**CHALLENGE:** Keep only the lines of the data below that contain the string "coordinates", treating uppercase and lowercase as different.

**RECORD EXTRACTS:**
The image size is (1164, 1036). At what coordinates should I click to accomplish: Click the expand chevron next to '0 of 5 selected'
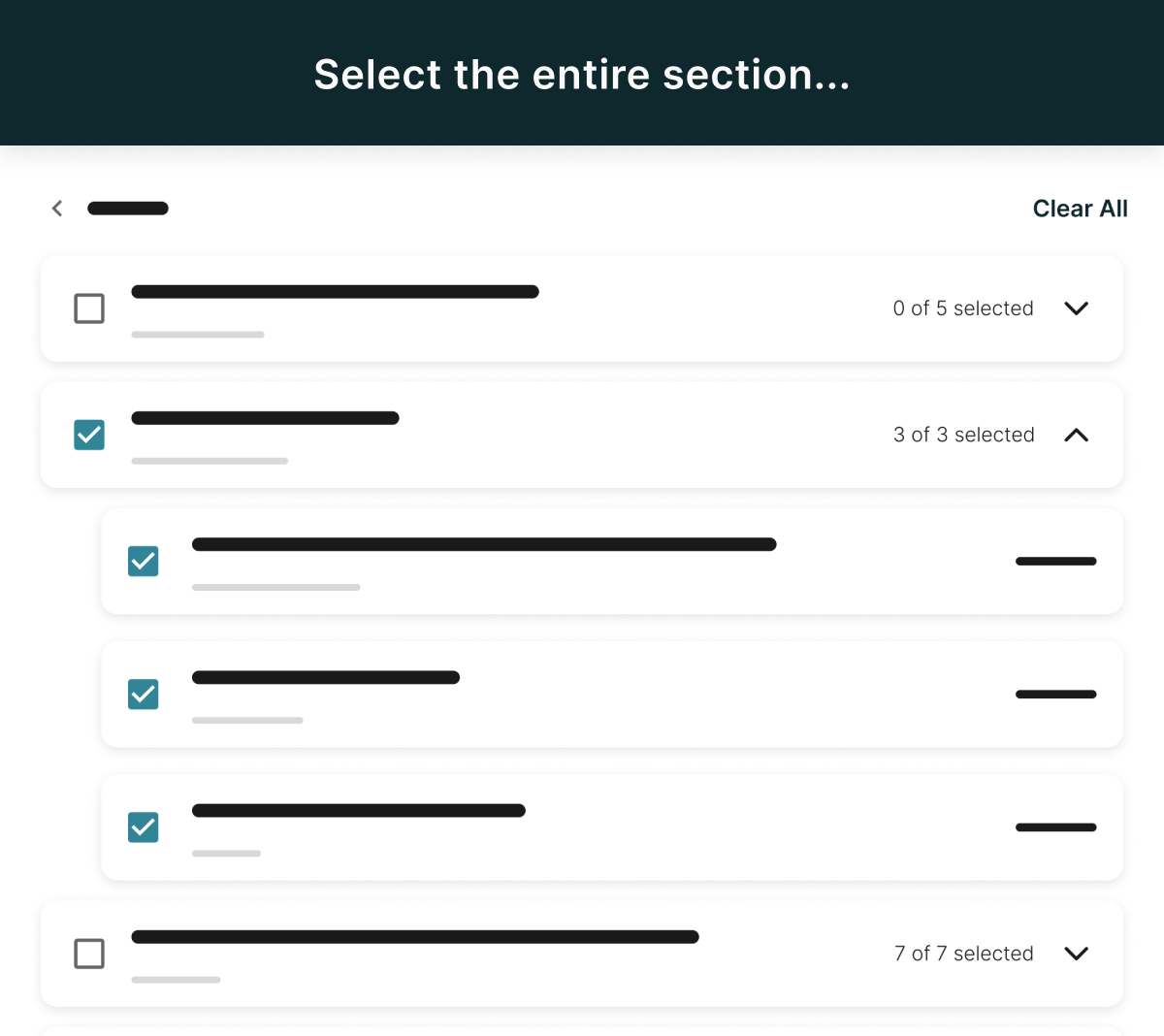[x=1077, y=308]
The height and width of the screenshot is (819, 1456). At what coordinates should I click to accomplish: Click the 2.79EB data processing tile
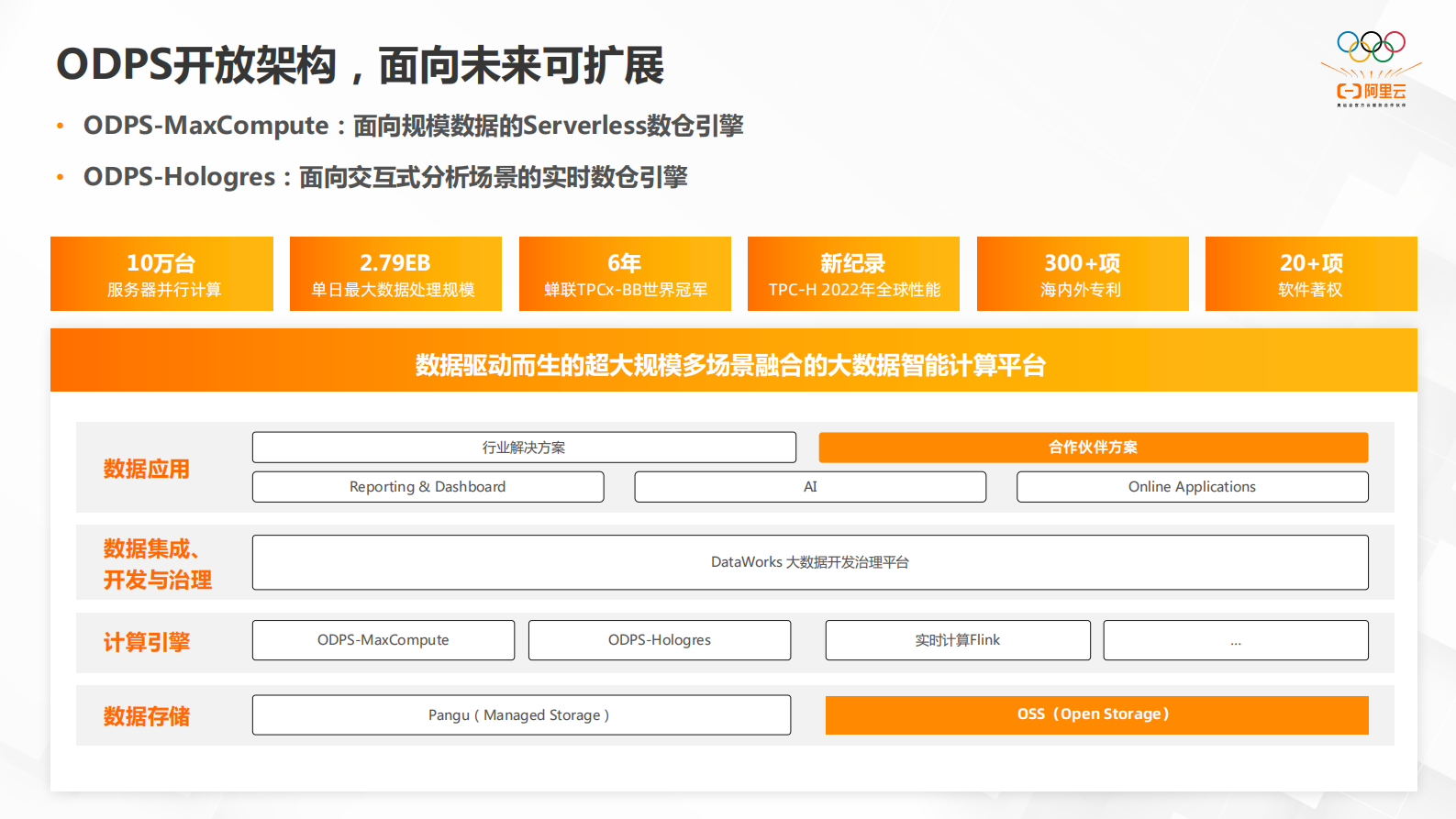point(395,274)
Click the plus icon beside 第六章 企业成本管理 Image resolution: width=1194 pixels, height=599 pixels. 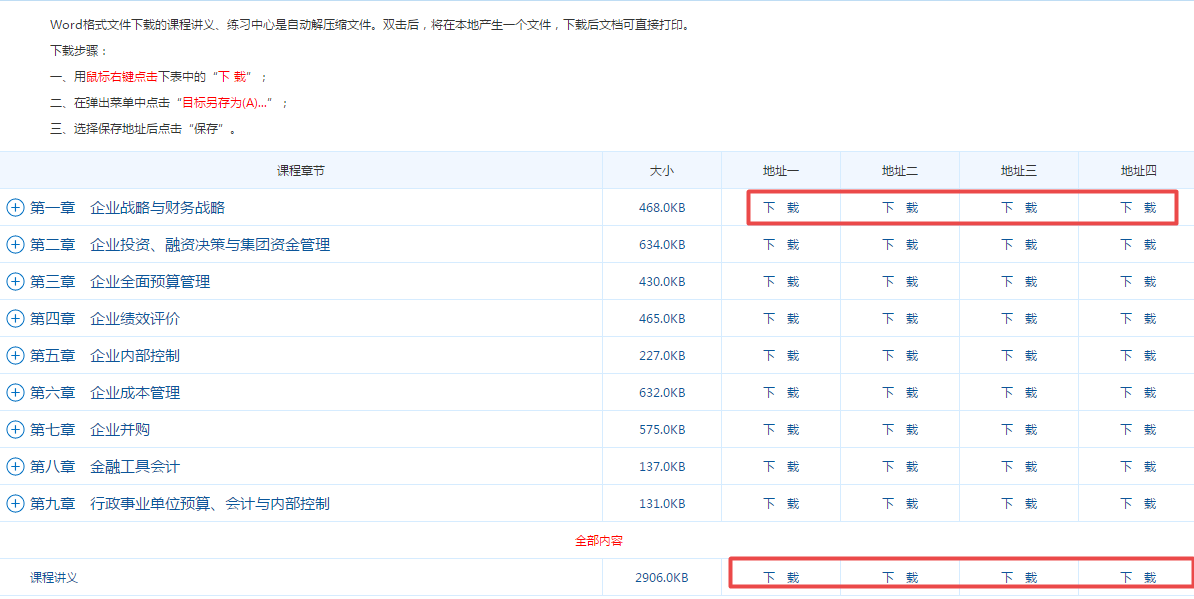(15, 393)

**THE RESPONSE:**
The image size is (1164, 1036). At what coordinates should I click to accomplish: Click the expand chevron next to '0 of 5 selected'
The height and width of the screenshot is (819, 1456). At what coordinates should I click to accomplish: Click the 2.79EB data processing tile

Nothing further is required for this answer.